Ask your child to first demonstrate how they’re going to count. If need be, tell them to count slower or remember to say “and” in between each number.

Begin your demonstration by 1) blowing all your air out through your mouth into their face so they can feel the air, 2) suck in as much air (a big breath) as you can in through your mouth making a noise as though you were drawing your breath in through a big straw, 3) close your mouth, pinch your noise, and have your child count out loud to 10, and 4) release your air through your mouth, blowing it into your child’s face.

Then, have your child demonstrate the exact same steps to you — repeat a few times. Make sure you pinch your child’s nose shut and count out loud to 10 by counting “1 and 2 and 3 and . . . ” Make sure your child understand the commands, “First blow all your air out, and then “Take in a big breath,” and “Hold it in

At this point, you need your child to repeat the exercise without you pinching his or her nose shut. This time, rather than counting out loud, use your hands and fingers to count to 10, while carefully listening to hear if your child lets air escape out their nose during the silent count to 10. In this way you can listen to hear if they’re letting air escape out their nose. If they do, then they have yet to fully understand and master the idea of holding their breath. This soft release of air through the nose can be heard if you listen for it.

If your child lets their air escape out their nose – you need to continue working on this exercise until they fully understand the concept of holding the air in their lungs for 10 seconds.

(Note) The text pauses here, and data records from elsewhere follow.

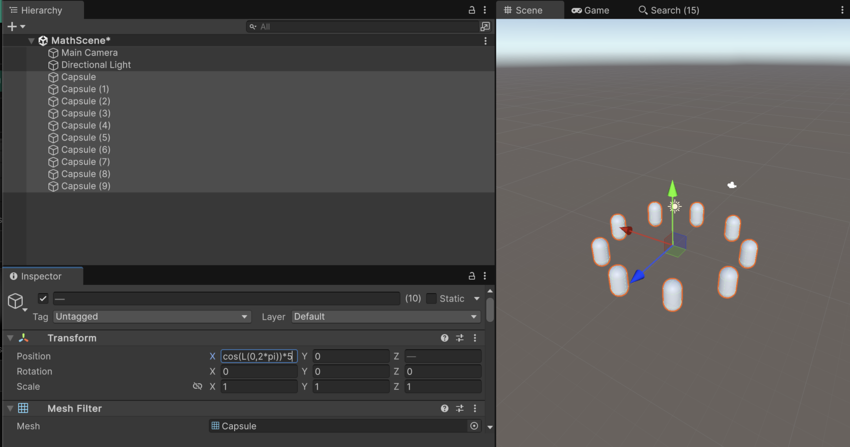
Task: Collapse the MathScene tree in Hierarchy
Action: 31,41
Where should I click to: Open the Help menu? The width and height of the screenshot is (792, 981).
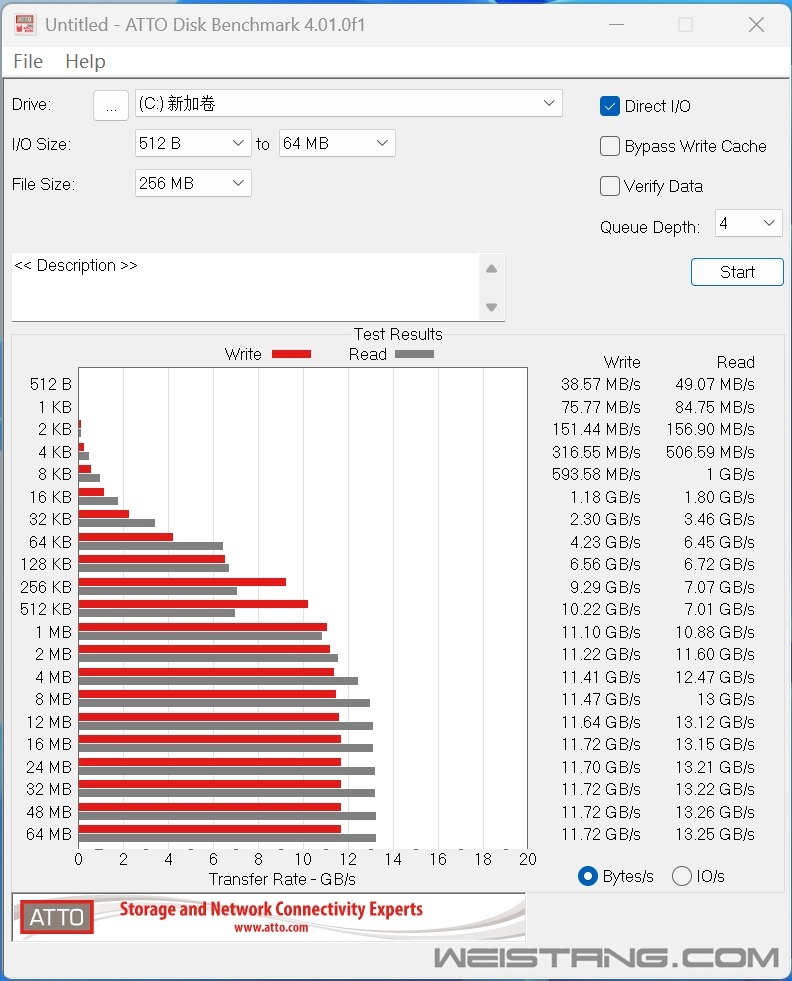[x=85, y=62]
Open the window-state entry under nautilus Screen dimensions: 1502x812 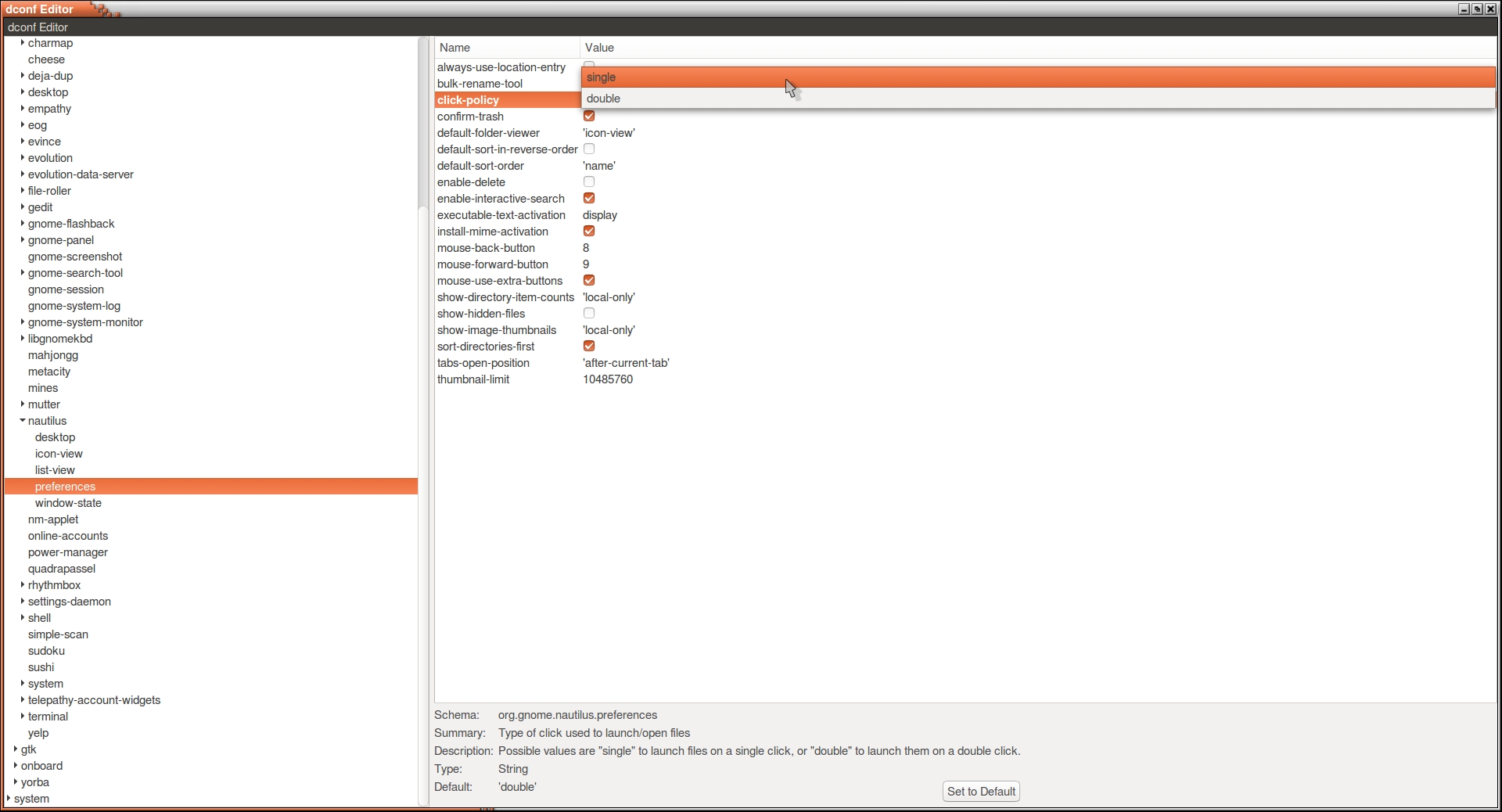tap(68, 503)
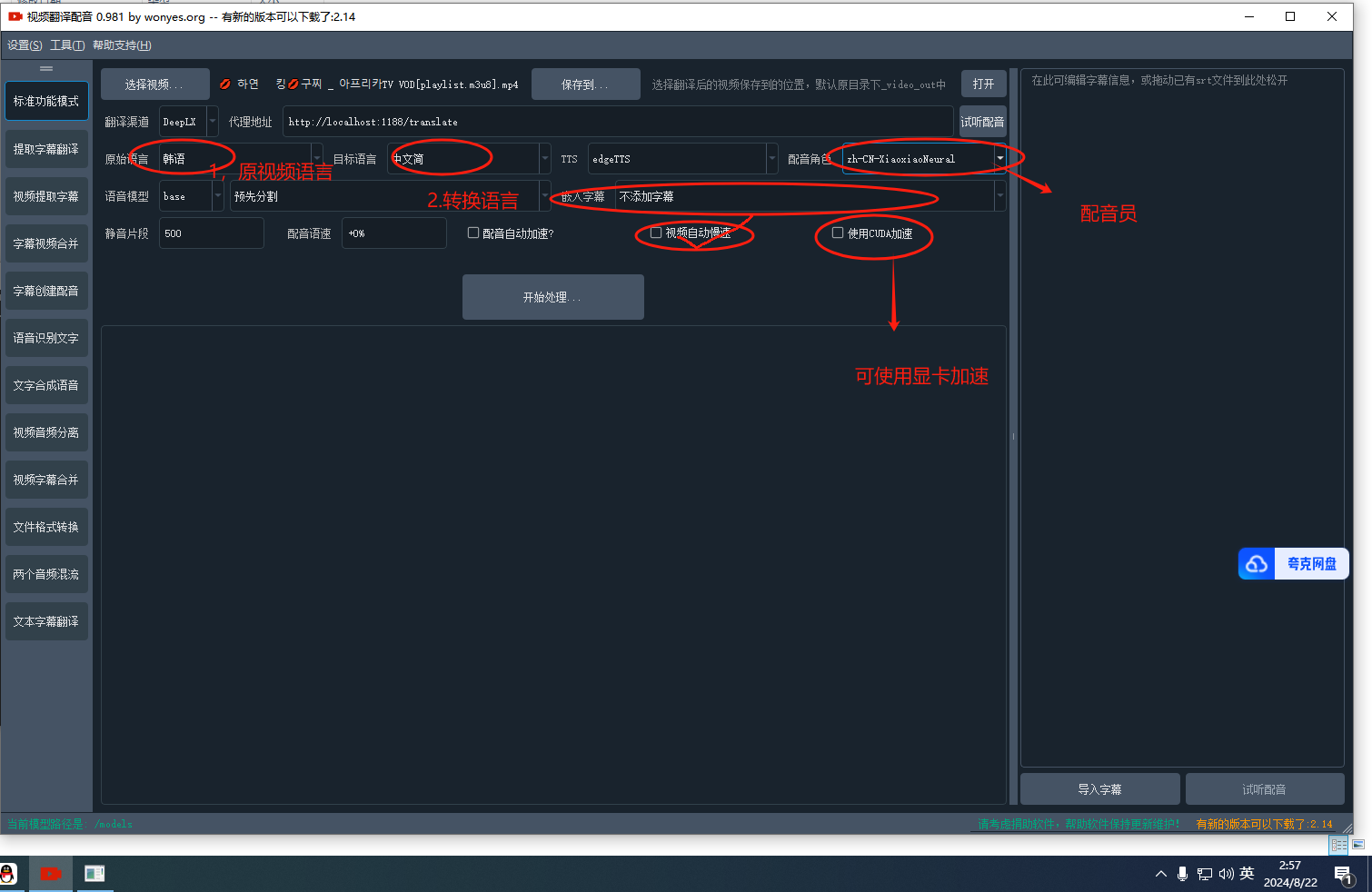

Sometimes, I go back and demonstrate the balloon filled with air. I explain that when I open the end of the balloon and let air out before the count of 10 that it’s no good – that I have to keep the air in the balloon for 10 seconds. I explain that when they let air our their nose it’s no good and that they must keep it inside their lungs until I count to 10.

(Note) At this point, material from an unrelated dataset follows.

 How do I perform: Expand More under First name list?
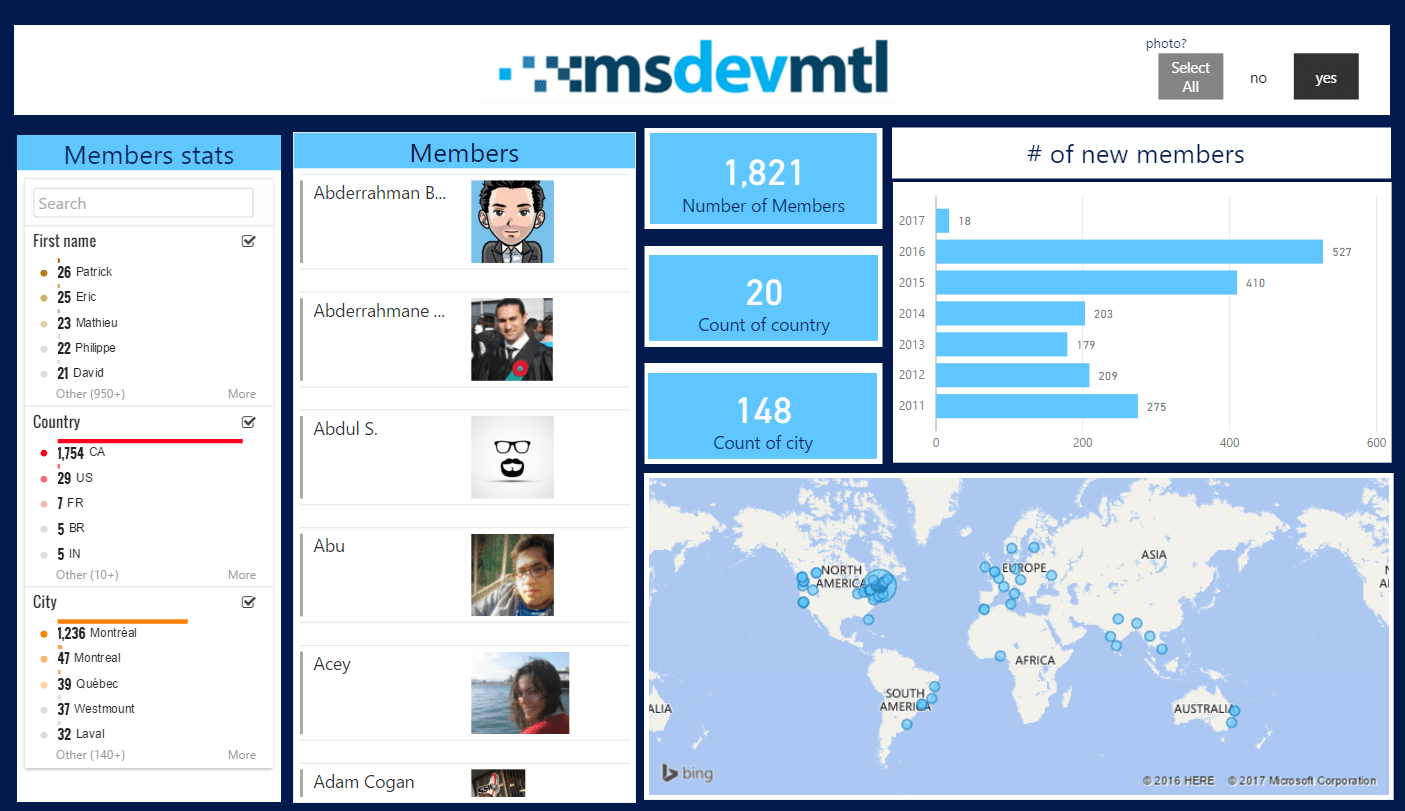click(241, 394)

I wish all parents the best of luck with this lesson. Usually, children three and a half to four years old get it with a little practice. Sometimes it takes up to 20 minutes, sometimes it takes practicing a little each day for a few days, and sometimes a child just isn’t ready to understand this concept.

Of course, the next step is to schedule lessons so that I may begin helping your child practice this in water. I use swim goggles and something interesting to look at. Remember, holding one’s breath is a prerequisite and necessary skill that enables your child to float. Learning to swim, is simply learning to move a front float.